The Shape-Shifter: How Nitazenes Became America's Next Synthetic Opioid Wave

You don’t know you’ve taken it. That’s the part AmandaLynn Reese of Harm Reduction Ohio wants people to understand. The person who takes what they believe is fentanyl, or heroin, or even a pressed pill that looks like an oxycodone, doesn’t know that what they’re holding has been cut with a compound that is up to 40 times stronger than fentanyl and for which the antidote in the nasal spray in their pocket may not be enough.

“People are going to use drugs,” Reese said, describing her organization’s approach to the emerging threat of nitazenes—a class of synthetic opioids that barely appeared on the toxicology radar five years ago and now shows up in overdose deaths in 48 of 50 states. “Those are ways you can engage in your drug use to increase safety and reduce harm.”

The harm reduction framing matters because nitazenes have introduced a specific kind of psychological terror into the drug supply: you cannot know what you’re taking. You cannot dose with any precision. You cannot predict whether the naloxone in your possession will bring you back. The pharmacology of unknowing is itself a crisis—and it is spreading faster than any surveillance system has been able to track.

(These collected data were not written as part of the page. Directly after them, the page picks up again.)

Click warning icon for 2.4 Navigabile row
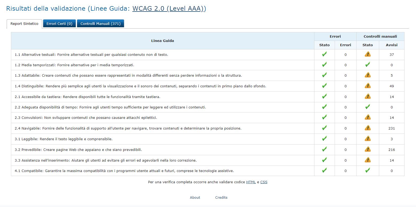 coord(367,128)
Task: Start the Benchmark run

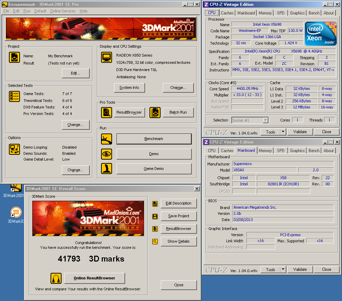Action: [154, 139]
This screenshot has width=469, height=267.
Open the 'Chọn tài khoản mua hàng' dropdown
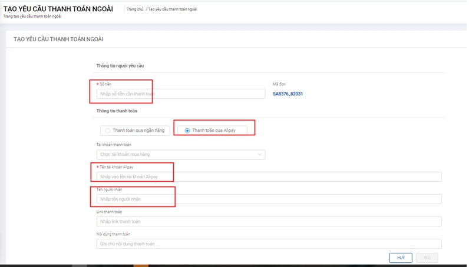pyautogui.click(x=177, y=155)
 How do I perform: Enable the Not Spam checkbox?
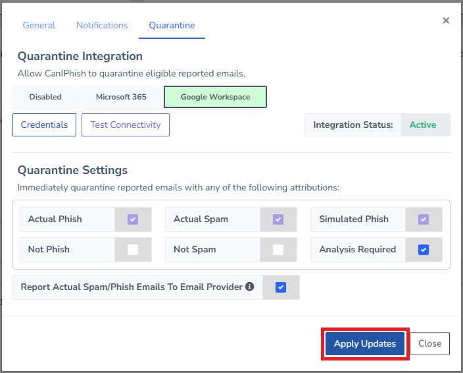(278, 250)
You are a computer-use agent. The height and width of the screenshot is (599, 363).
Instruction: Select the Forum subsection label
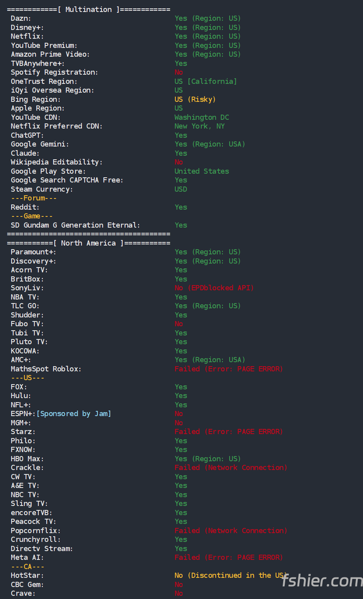[x=34, y=198]
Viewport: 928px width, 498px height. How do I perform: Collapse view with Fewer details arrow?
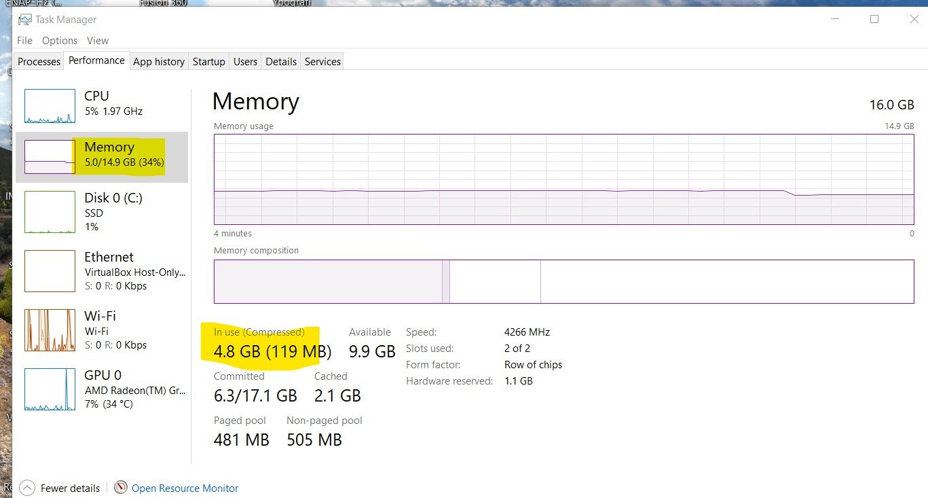(x=27, y=488)
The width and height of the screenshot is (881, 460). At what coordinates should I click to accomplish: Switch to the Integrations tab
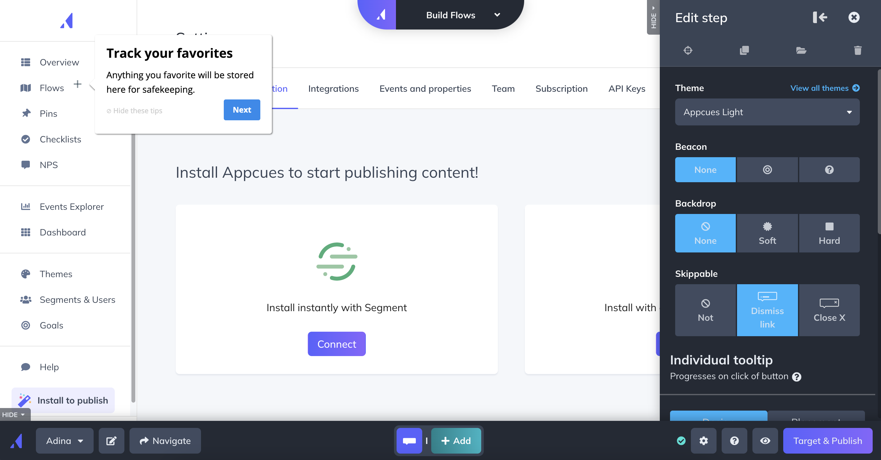[x=334, y=89]
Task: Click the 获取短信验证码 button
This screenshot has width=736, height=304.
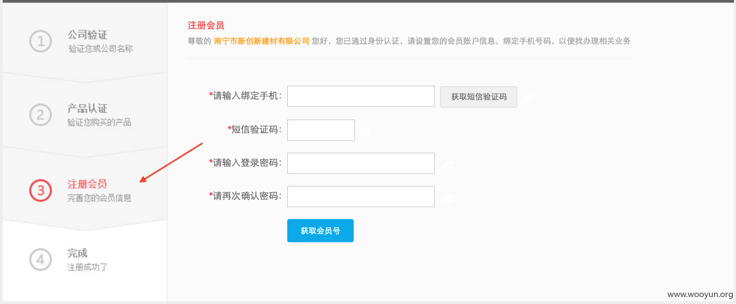Action: [x=479, y=97]
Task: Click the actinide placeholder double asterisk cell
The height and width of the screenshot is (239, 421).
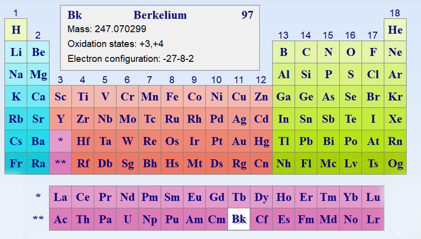Action: pyautogui.click(x=60, y=163)
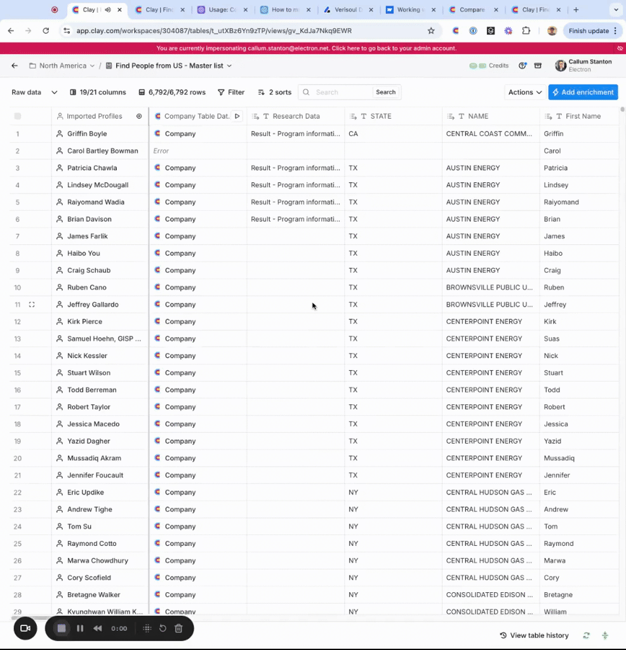This screenshot has width=626, height=650.
Task: Open the Raw data view dropdown
Action: click(34, 92)
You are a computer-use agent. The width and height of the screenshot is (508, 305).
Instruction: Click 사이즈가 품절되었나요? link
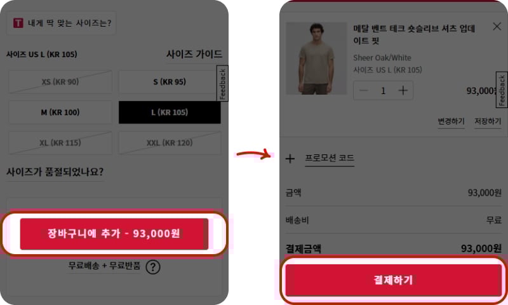pyautogui.click(x=55, y=172)
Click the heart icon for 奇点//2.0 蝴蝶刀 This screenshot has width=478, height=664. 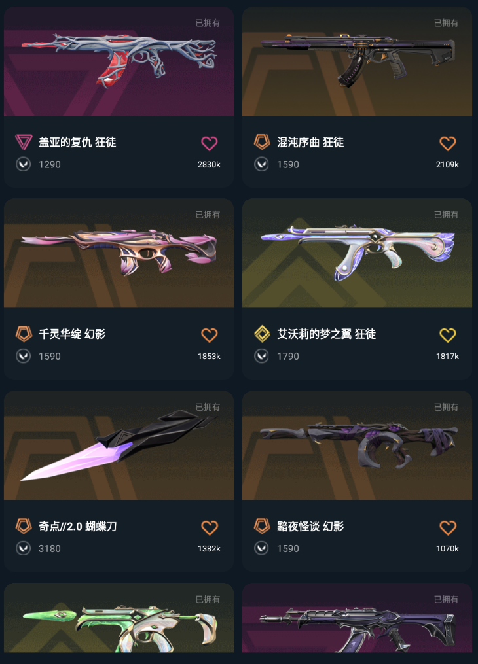209,527
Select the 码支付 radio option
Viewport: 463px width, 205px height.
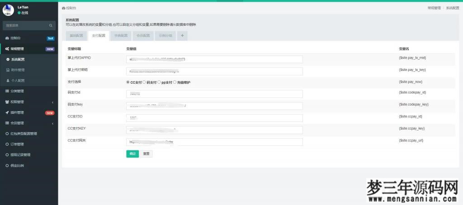(144, 82)
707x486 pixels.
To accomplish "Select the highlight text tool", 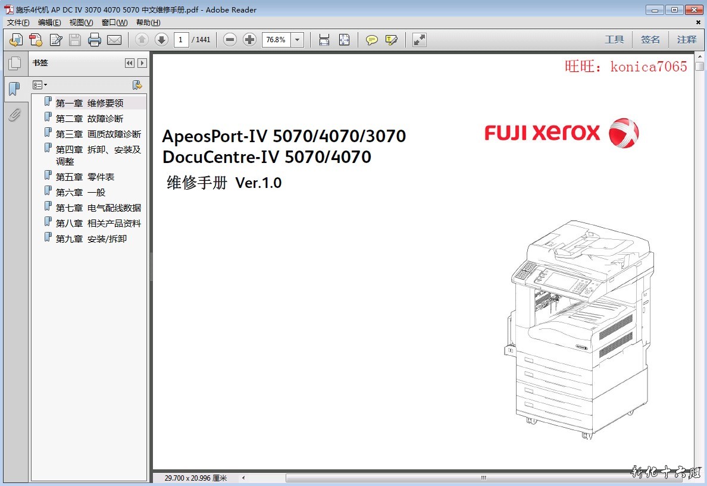I will click(x=391, y=40).
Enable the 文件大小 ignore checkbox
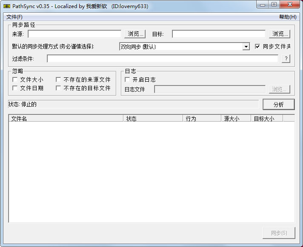Image resolution: width=303 pixels, height=247 pixels. (x=15, y=79)
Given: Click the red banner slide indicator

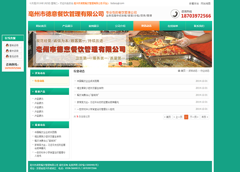Looking at the screenshot, I should (x=120, y=63).
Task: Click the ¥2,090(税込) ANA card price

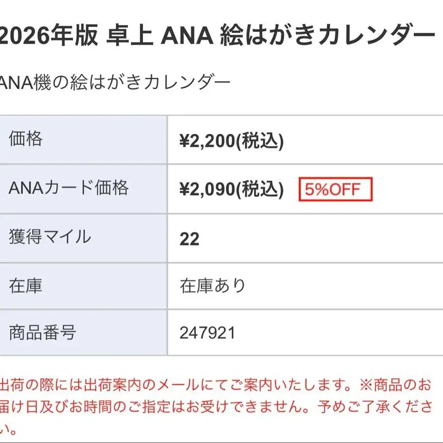Action: tap(231, 190)
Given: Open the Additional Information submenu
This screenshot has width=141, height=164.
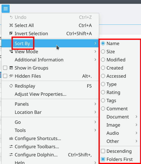Looking at the screenshot, I should click(50, 60).
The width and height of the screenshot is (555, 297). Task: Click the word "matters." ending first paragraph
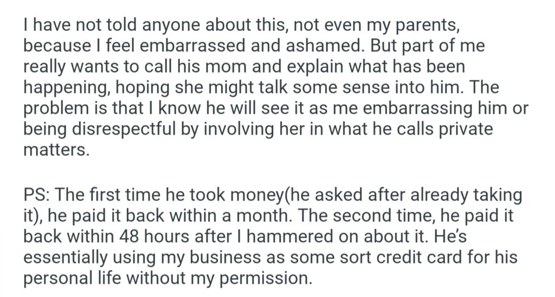coord(55,149)
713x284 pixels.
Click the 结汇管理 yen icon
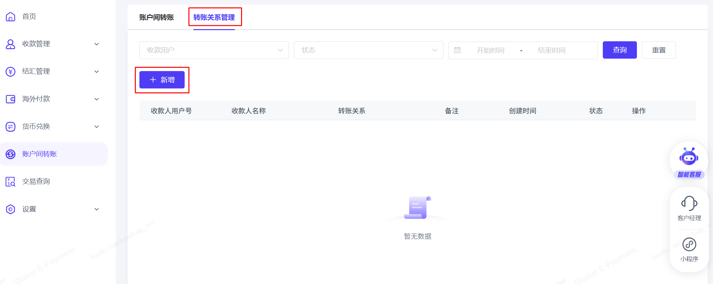click(10, 71)
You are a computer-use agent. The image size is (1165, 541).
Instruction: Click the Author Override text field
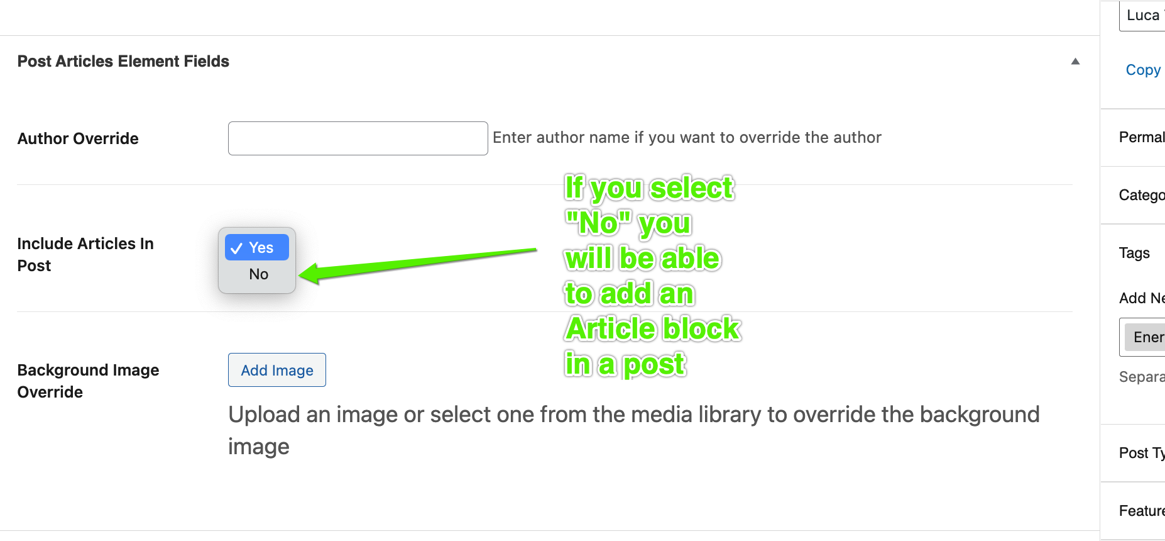click(358, 138)
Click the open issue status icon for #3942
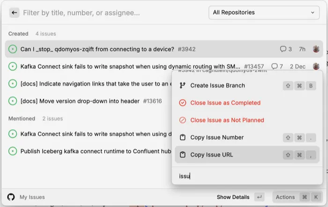Viewport: 328px width, 207px height. coord(13,49)
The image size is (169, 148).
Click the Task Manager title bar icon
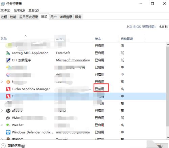(3, 4)
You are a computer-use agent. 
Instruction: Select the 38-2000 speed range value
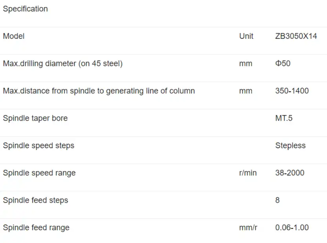point(290,173)
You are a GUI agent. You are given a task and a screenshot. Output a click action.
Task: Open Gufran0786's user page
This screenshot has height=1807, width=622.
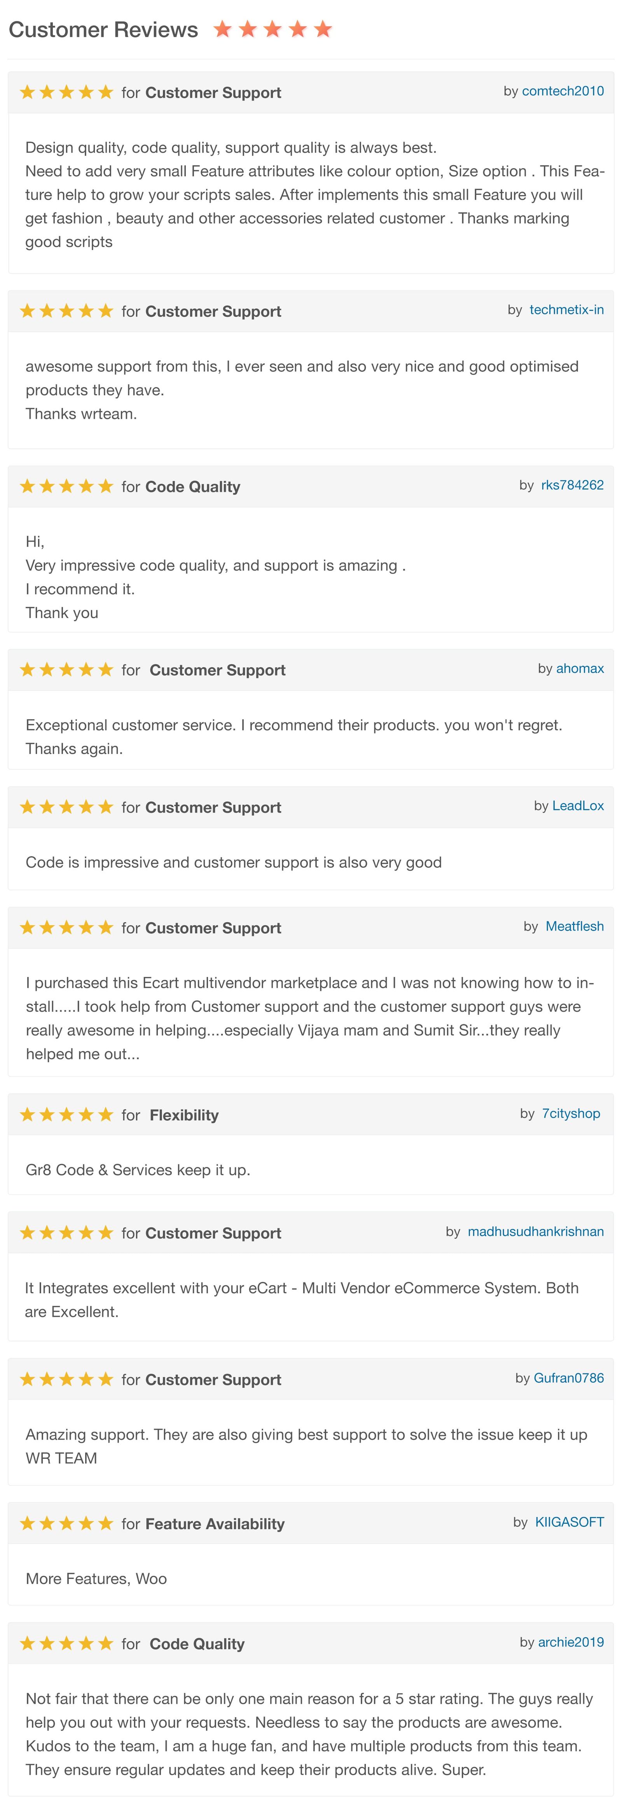569,1378
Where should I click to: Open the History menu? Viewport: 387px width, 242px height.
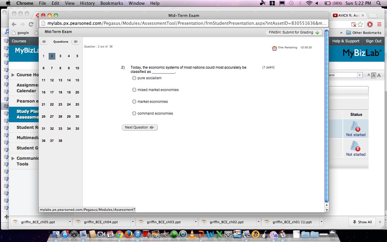(87, 3)
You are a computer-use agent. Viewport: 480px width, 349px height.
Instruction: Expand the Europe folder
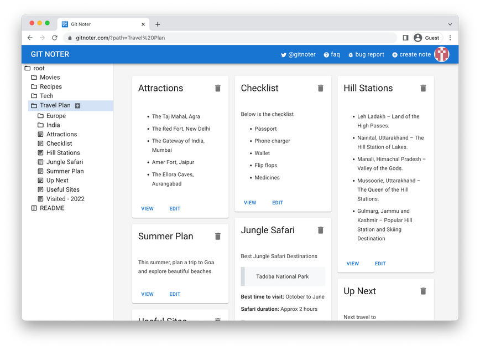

From 27 deaths to 409 in four years

In 2020, the CDC’s State Unintentional Drug Overdose Reporting System—SUDORS—confirmed 27 deaths involving nitazenes in the United States. By 2024, that number had reached 409. That’s a fifteenfold increase in four years, in a confirmed count that researchers believe substantially undercounts the true toll.

Alex Krotulski, director of the Center for Forensic Science Research and Education, put it bluntly to STAT News: nitazene deaths are underreported because the compounds are not part of standard toxicology panels. Most medical examiner labs test for fentanyl, heroin, cocaine, methamphetamine, benzodiazepines, and a handful of other scheduled substances. They do not test for nitazenes unless they specifically look—and most do not. Krotulski estimates that actual deaths since 2019 could reach 2,000.

The DEA’s seizure data tracks alongside this curve. In 2019, the agency recorded 43 positive laboratory tests for nitazenes. By 2024, that number had climbed to nearly 2,000. Over 8,000 nitazene reports have been recorded since 2019 across federal databases.

What the numbers don’t capture is the psychology of what’s actually happening in the drug supply. Nitazenes don’t typically arrive at a transaction as “nitazenes.” They arrive as something else. Frank Tarentino, who runs the DEA’s northeast regional operations, described the dealer logic to STAT News with uncomfortable clarity: “Dealers often mix nitazenes into other drugs to make them more powerful and addictive. It becomes a brand. Dealer’s choice becomes a deadly decision.”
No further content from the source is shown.